■ Source information:
BEGIN

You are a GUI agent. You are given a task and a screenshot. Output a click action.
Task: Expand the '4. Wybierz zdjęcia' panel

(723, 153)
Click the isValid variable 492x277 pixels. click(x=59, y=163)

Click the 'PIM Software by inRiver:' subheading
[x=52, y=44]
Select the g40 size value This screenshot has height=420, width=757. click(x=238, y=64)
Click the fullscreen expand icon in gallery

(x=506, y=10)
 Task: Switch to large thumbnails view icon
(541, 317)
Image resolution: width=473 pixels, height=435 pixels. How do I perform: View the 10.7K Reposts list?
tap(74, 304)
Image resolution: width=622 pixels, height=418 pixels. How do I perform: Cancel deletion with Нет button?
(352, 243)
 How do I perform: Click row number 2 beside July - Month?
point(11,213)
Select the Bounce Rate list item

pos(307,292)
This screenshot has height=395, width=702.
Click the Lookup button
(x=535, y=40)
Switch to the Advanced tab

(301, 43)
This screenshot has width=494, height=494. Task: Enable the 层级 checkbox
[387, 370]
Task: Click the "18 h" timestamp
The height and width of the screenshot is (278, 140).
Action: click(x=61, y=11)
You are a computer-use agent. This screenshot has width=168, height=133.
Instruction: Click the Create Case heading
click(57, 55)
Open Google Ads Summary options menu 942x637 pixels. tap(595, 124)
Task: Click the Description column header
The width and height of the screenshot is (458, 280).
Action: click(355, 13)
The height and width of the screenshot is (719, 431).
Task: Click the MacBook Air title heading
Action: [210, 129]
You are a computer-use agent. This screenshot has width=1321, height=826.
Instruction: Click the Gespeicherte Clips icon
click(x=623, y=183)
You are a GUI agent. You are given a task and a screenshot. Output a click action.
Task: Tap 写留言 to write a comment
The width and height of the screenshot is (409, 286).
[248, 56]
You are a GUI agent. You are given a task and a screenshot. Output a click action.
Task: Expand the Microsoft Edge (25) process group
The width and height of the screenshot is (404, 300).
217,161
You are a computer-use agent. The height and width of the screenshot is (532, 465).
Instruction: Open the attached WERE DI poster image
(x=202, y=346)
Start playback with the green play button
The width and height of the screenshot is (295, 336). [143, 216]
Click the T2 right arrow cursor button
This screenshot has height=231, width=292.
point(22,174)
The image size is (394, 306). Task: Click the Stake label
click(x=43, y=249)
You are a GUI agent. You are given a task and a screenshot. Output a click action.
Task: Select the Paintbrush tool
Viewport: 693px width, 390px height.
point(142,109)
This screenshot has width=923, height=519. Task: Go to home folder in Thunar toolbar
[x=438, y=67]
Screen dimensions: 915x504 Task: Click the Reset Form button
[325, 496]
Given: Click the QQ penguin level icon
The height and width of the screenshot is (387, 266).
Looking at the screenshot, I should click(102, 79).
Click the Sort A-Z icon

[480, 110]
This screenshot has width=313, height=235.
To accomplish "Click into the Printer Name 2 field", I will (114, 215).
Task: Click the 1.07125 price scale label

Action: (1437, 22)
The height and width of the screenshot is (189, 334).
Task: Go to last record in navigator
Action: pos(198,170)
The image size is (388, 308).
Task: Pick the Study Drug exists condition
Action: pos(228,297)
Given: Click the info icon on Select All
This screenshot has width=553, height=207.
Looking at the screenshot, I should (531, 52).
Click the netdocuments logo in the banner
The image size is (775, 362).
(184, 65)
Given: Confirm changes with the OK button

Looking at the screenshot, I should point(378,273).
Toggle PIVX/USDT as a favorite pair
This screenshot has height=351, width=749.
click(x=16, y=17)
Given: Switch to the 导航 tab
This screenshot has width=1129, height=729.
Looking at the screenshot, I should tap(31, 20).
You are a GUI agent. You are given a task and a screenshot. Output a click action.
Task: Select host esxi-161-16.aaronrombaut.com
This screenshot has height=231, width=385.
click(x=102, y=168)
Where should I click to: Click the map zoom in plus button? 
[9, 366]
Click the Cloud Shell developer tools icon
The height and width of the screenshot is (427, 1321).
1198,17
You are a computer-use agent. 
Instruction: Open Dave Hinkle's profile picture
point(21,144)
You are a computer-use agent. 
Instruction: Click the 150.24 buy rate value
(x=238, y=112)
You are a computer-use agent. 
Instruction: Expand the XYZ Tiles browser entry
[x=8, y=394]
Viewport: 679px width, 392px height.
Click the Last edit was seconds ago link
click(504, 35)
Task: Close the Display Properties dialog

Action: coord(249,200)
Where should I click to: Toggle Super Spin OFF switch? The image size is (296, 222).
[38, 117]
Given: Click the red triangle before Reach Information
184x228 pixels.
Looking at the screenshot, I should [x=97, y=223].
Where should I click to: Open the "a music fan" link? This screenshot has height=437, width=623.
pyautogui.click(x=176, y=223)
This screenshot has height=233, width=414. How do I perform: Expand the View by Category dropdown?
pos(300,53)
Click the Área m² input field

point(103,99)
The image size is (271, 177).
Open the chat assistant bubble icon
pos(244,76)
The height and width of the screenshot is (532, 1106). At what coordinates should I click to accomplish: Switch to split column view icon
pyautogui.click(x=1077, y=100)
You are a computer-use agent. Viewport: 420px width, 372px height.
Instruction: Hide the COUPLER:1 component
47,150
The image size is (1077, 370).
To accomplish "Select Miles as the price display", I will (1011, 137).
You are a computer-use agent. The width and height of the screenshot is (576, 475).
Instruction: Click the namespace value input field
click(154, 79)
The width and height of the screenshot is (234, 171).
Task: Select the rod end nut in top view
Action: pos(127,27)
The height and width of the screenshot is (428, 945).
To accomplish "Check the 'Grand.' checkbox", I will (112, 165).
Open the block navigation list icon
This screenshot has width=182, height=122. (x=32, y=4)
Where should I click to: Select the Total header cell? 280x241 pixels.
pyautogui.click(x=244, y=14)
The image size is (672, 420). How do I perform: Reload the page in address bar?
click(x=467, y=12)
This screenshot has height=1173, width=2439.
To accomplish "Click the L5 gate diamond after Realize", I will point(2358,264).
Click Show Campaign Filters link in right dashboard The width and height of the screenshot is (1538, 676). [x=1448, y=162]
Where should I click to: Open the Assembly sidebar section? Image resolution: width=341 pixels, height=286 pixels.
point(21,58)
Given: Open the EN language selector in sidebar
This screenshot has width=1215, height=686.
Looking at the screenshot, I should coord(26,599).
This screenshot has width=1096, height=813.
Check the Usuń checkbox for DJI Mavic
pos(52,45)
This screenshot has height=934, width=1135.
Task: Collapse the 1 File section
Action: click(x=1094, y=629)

END

■ Problem description: Repeat the material above in full, exactly as it stands.

■ Response to the task:
You are a GUI agent. You are given a task and a screenshot. Output a click action.
Task: Expand the '4. Wybierz zdjęcia' panel

(723, 153)
Click the isValid variable 492x277 pixels. click(x=59, y=163)

Click the 'PIM Software by inRiver:' subheading
[x=52, y=44]
Select the g40 size value This screenshot has height=420, width=757. click(x=238, y=64)
Click the fullscreen expand icon in gallery

(x=506, y=10)
 Task: Switch to large thumbnails view icon
(541, 317)
Image resolution: width=473 pixels, height=435 pixels. How do I perform: View the 10.7K Reposts list?
tap(74, 304)
Image resolution: width=622 pixels, height=418 pixels. How do I perform: Cancel deletion with Нет button?
(352, 243)
 How do I perform: Click row number 2 beside July - Month?
point(11,213)
Select the Bounce Rate list item

pos(307,292)
This screenshot has height=395, width=702.
Click the Lookup button
(x=535, y=40)
Switch to the Advanced tab

(301, 43)
This screenshot has width=494, height=494. Task: Enable the 层级 checkbox
[387, 370]
Task: Click the "18 h" timestamp
The height and width of the screenshot is (278, 140).
Action: click(x=61, y=11)
You are a computer-use agent. This screenshot has width=168, height=133.
Instruction: Click the Create Case heading
click(57, 55)
Open Google Ads Summary options menu 942x637 pixels. tap(595, 124)
Task: Click the Description column header
The width and height of the screenshot is (458, 280).
Action: click(355, 13)
The height and width of the screenshot is (719, 431).
Task: Click the MacBook Air title heading
Action: [210, 129]
You are a computer-use agent. This screenshot has width=1321, height=826.
Instruction: Click the Gespeicherte Clips icon
click(x=623, y=183)
You are a GUI agent. You are given a task and a screenshot. Output a click action.
Task: Tap 写留言 to write a comment
The width and height of the screenshot is (409, 286).
[248, 56]
You are a GUI agent. You are given a task and a screenshot. Output a click action.
Task: Expand the Microsoft Edge (25) process group
The width and height of the screenshot is (404, 300).
217,161
You are a computer-use agent. The height and width of the screenshot is (532, 465).
Instruction: Open the attached WERE DI poster image
(x=202, y=346)
Start playback with the green play button
The width and height of the screenshot is (295, 336). [143, 216]
Click the T2 right arrow cursor button
This screenshot has height=231, width=292.
point(22,174)
The image size is (394, 306). Task: Click the Stake label
click(x=43, y=249)
You are a GUI agent. You are given a task and a screenshot. Output a click action.
Task: Select the Paintbrush tool
Viewport: 693px width, 390px height.
point(142,109)
This screenshot has width=923, height=519. Task: Go to home folder in Thunar toolbar
[x=438, y=67]
Screen dimensions: 915x504 Task: Click the Reset Form button
[325, 496]
Given: Click the QQ penguin level icon
The height and width of the screenshot is (387, 266).
Looking at the screenshot, I should click(102, 79).
Click the Sort A-Z icon

[480, 110]
This screenshot has width=313, height=235.
To accomplish "Click into the Printer Name 2 field", I will (114, 215).
Task: Click the 1.07125 price scale label

Action: (1437, 22)
The height and width of the screenshot is (189, 334).
Task: Go to last record in navigator
Action: pos(198,170)
The image size is (388, 308).
Task: Pick the Study Drug exists condition
Action: pos(228,297)
Given: Click the info icon on Select All
This screenshot has width=553, height=207.
Looking at the screenshot, I should (531, 52).
Click the netdocuments logo in the banner
The image size is (775, 362).
(184, 65)
Given: Confirm changes with the OK button

Looking at the screenshot, I should point(378,273).
Toggle PIVX/USDT as a favorite pair
This screenshot has height=351, width=749.
click(x=16, y=17)
Given: Switch to the 导航 tab
This screenshot has width=1129, height=729.
Looking at the screenshot, I should tap(31, 20).
You are a GUI agent. You are given a task and a screenshot. Output a click action.
Task: Select host esxi-161-16.aaronrombaut.com
This screenshot has height=231, width=385.
click(x=102, y=168)
Where should I click to: Click the map zoom in plus button? 
[9, 366]
Click the Cloud Shell developer tools icon
The height and width of the screenshot is (427, 1321).
1198,17
You are a computer-use agent. 
Instruction: Open Dave Hinkle's profile picture
point(21,144)
You are a computer-use agent. 
Instruction: Click the 150.24 buy rate value
(x=238, y=112)
You are a computer-use agent. 
Instruction: Expand the XYZ Tiles browser entry
[x=8, y=394]
Viewport: 679px width, 392px height.
Click the Last edit was seconds ago link
click(504, 35)
Task: Close the Display Properties dialog

Action: coord(249,200)
Where should I click to: Toggle Super Spin OFF switch? The image size is (296, 222).
[38, 117]
Given: Click the red triangle before Reach Information
184x228 pixels.
Looking at the screenshot, I should [x=97, y=223].
Where should I click to: Open the "a music fan" link? This screenshot has height=437, width=623.
pyautogui.click(x=176, y=223)
This screenshot has height=233, width=414. How do I perform: Expand the View by Category dropdown?
pos(300,53)
Click the Área m² input field

point(103,99)
The image size is (271, 177).
Open the chat assistant bubble icon
pos(244,76)
The height and width of the screenshot is (532, 1106). At what coordinates should I click to accomplish: Switch to split column view icon
pyautogui.click(x=1077, y=100)
You are a computer-use agent. Viewport: 420px width, 372px height.
Instruction: Hide the COUPLER:1 component
47,150
The image size is (1077, 370).
To accomplish "Select Miles as the price display", I will (1011, 137).
You are a computer-use agent. The width and height of the screenshot is (576, 475).
Instruction: Click the namespace value input field
click(154, 79)
The width and height of the screenshot is (234, 171).
Task: Select the rod end nut in top view
Action: pos(127,27)
The height and width of the screenshot is (428, 945).
To accomplish "Check the 'Grand.' checkbox", I will (112, 165).
Open the block navigation list icon
This screenshot has width=182, height=122. (x=32, y=4)
Where should I click to: Select the Total header cell? 280x241 pixels.
pyautogui.click(x=244, y=14)
The image size is (672, 420). How do I perform: Reload the page in address bar?
click(x=467, y=12)
This screenshot has height=1173, width=2439.
To accomplish "Click the L5 gate diamond after Realize", I will point(2358,264).
Click Show Campaign Filters link in right dashboard The width and height of the screenshot is (1538, 676). [x=1448, y=162]
Where should I click to: Open the Assembly sidebar section? Image resolution: width=341 pixels, height=286 pixels.
point(21,58)
Given: Open the EN language selector in sidebar
This screenshot has width=1215, height=686.
Looking at the screenshot, I should coord(26,599).
This screenshot has width=1096, height=813.
Check the Usuń checkbox for DJI Mavic
pos(52,45)
This screenshot has height=934, width=1135.
Task: Collapse the 1 File section
Action: click(x=1094, y=629)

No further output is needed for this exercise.